Private Student Lending Gets a Boost from Job Market

Private student lending is enjoying something of a recovery, and it appears to have a lot to do with the improving market for college graduates.

SLM Corp., known as Sallie Mae and the nation's largest private student lender, boasts a growing portfolio of new loans, and they are far healthier than those it originated in previous years, Chief Executive Albert Lord said at a conference in Miami on Wednesday.

"We expect credit losses of 1% or less annually," Lord said, of his company's new loans. "It's Sallie Mae's future. It's a wonderful business."

Behind the improving loan outlook is the brightening outlook for college graduates themselves. The unemployment rate among recent college graduates fell to 7.7% in 2012 from 9% between 2009 and 2011, Moody's Investors Service noted in a recent report.

"The rate will likely continue to improve gradually in 2013-14, in line with our forecast for a gradual improvement in unemployment for the overall population," Moody's says. "Unemployment is a key driver of student loan delinquencies and defaults."

The upbeat news on jobs comes as private lenders are feeling less pain from defaults on pre-crisis private loans. Standards for private student loans have tightened considerably since 2008. Average credit scores are up, and more than 90% of new loans are being underwritten with a parent or other co-signer backing up the student-borrower.

"The credit quality of loans that are being originated today is very strong," says Moshe Orenbuch, an analyst with Credit Suisse.

The improving outlook aside, investors and analysts remain cautious. Sallie Mae's Lord lamented the fact that his company's stock price is hovering near $18 per share, which is far short of his $30 target. Sallie's bond rating has sagged as well and stands just below investment grade.

The fast-rising cost of a college education is one factor hurting perceptions of Sallie Mae and other private student lenders, including Discover Financial Services (DFS), Wells Fargo (WFC) and SunTrust (STI).

"The problem is they face a seemingly unsustainable dynamic: college costs are rising faster than U.S. salaries," Standard & Poor's concluded in an August 2012 report.

The risks faced by private lenders are closely tied to the federal government's actions. College students generally turn to private lenders only after they've hit limits for lower-cost federally guaranteed loans. That helps explain why private lending accounts for only about 15% of the $1 trillion in total student debt.

Private lenders say they hold borrowers to higher standards than does the federal government. The Consumer Financial Protection Bureau appears to agree.

"Nearly all American students are eligible for some form of federal student loan, without regard to traditional creditworthiness criteria," it concluded recently.

Overall, the outlook remains gloomy for the entire student loan sector, public and private, argues Frederic Hunyh, senior principal scientist for Fair Isaac Corp.

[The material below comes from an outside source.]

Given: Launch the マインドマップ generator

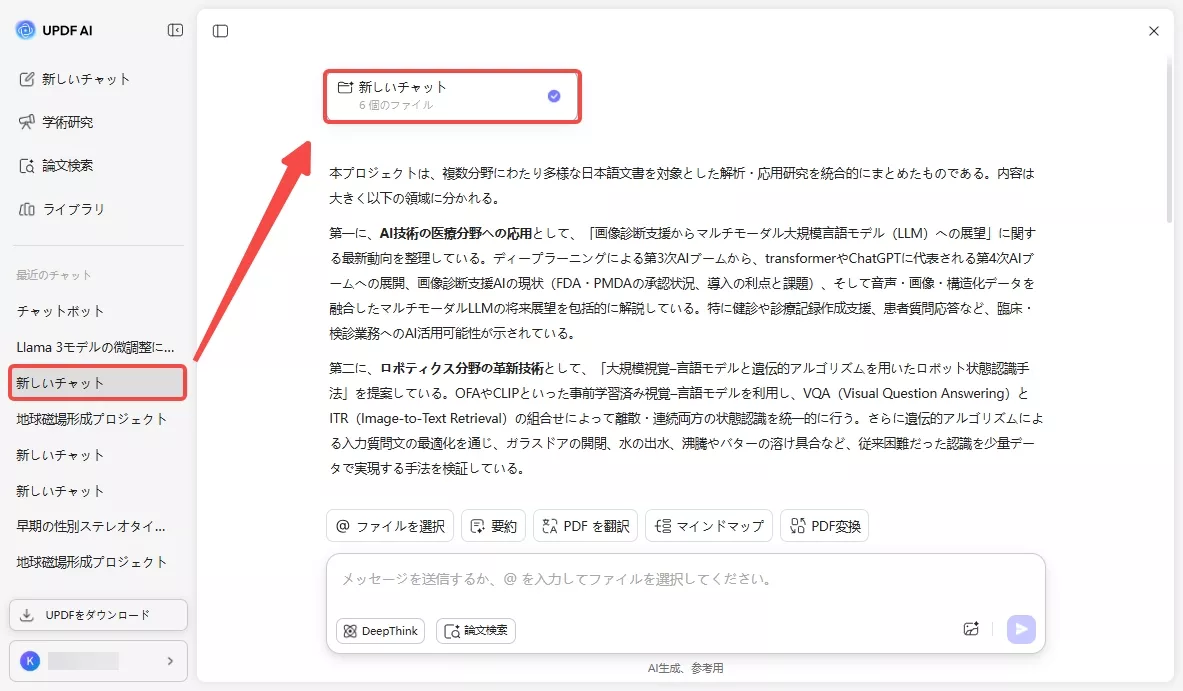Looking at the screenshot, I should (709, 525).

The still tepid job market and high cost of education are the main culprits.

One bright spot for the private lender are their relatively tight standards. Private lenders "may not be seeing the same prominent increases in student loan delinquency rates," Hunyh adds.

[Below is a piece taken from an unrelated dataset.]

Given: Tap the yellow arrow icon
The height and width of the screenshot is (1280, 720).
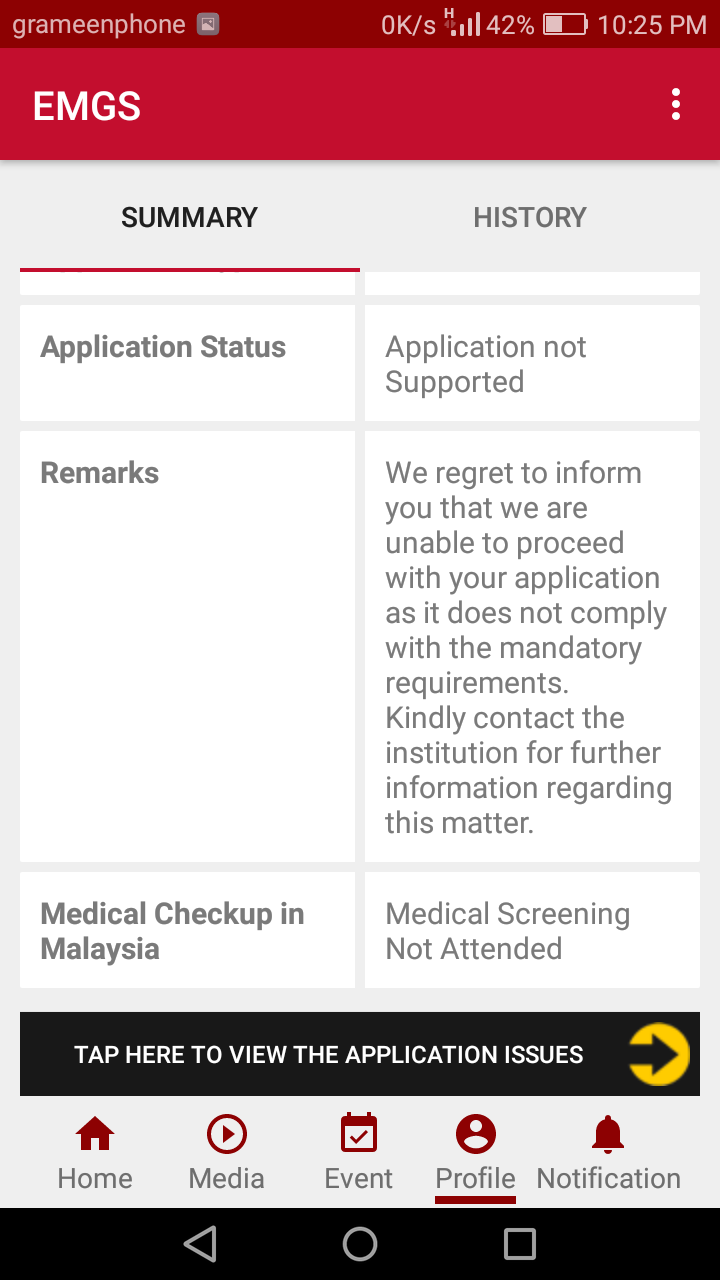Looking at the screenshot, I should point(659,1054).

More broadly, the dynamics of private education lending are unsustainable, Adom Rosengarten, an S&P analyst, concluded in a research note last year. He pointed in part to a 2010 law that prevents private lenders from originating federally guaranteed loans, which formerly had represented a growing business for banks.

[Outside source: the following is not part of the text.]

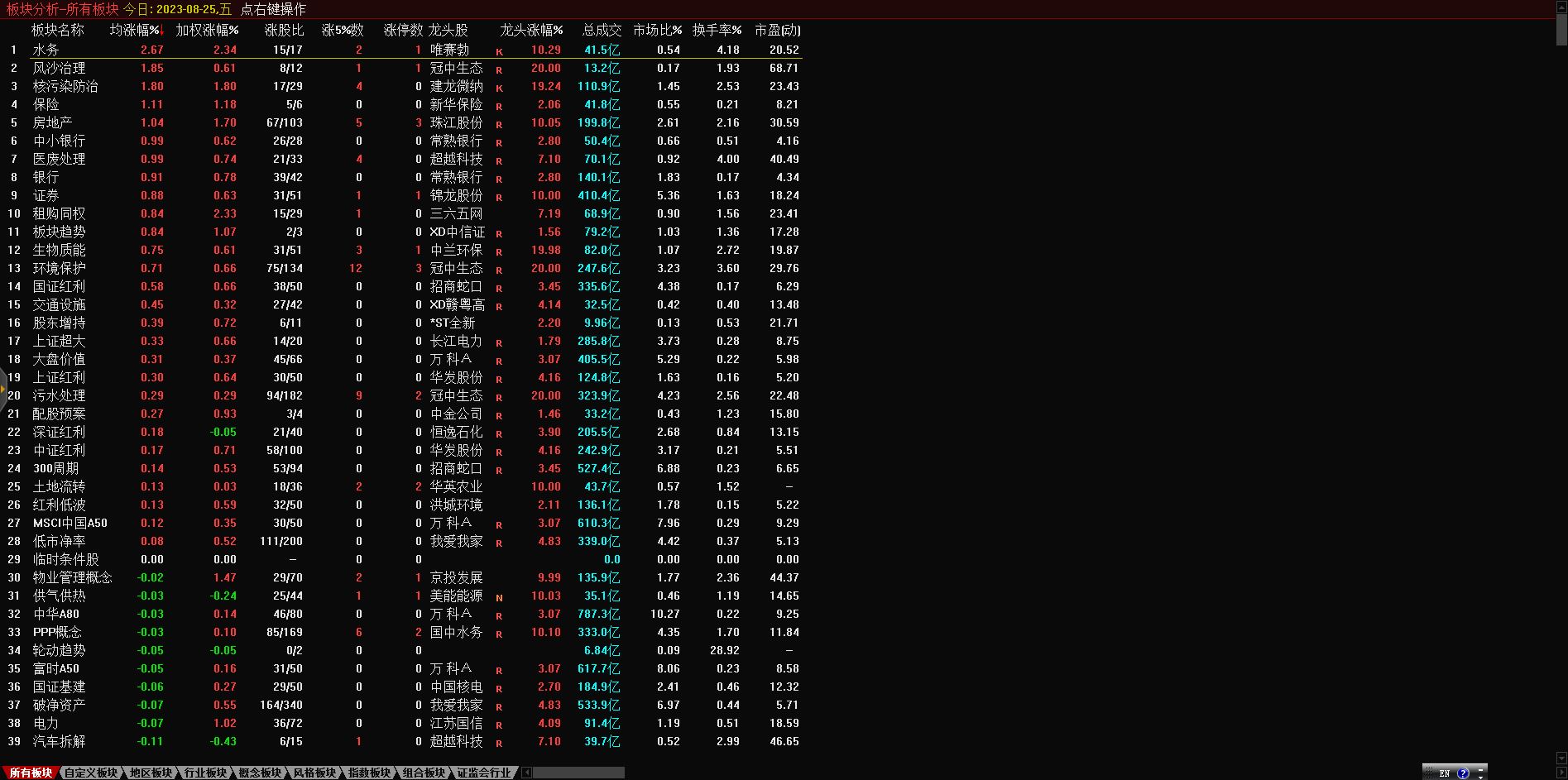Click the N marker beside 美能能源
The width and height of the screenshot is (1568, 780).
[499, 597]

"That left private lenders with a shrinking, riskier business: making unsecured consumer loans that students and their families historically had used to fill the gap between federal education loan limits and total education costs," Rosengarten wrote.

Private lenders also must contend with the continuing damage from loans made prior to the financial crisis. An estimated 55% of private student loans had co-signers in 2005, a far lower than the rate today, and credit scores were significantly worse, according to data compiled by the CFPB.

Because students are typically not responsible for loan repayments until after they graduate, the underwriting mistakes of the past have a delayed effect on delinquency rates.

Annual defaults on private loans as a percentage of repayments were around 4% in 2012, according to Moody's data. That figure is low compared to 2009, but it's high in the context of what happened prior to the financial crisis.

Another concern for private lenders is that Congress might amend the law to permit educational borrowers to discharge loans by declaring bankruptcy. That idea, championed by Democratic Sen. Richard Durbin, has drawn strong opposition from private student lenders.

Last March, U.S. Bank (USB) pulled out of the private student loan market. JPMorgan Chase (JPM) has said that it's limiting its lending to existing customers, amid industry fears about increasing regulatory scrutiny. Those fears have eased somewhat recently.

But even signs of improvement in the employment picture come with caveats. Tracy Rice, a Moody's analyst, notes that students are carrying higher debt levels, and some graduates are settling for lower-paying jobs.

"Unemployment is one of the key drivers of performance of student loans, but it's not the only driver," she says.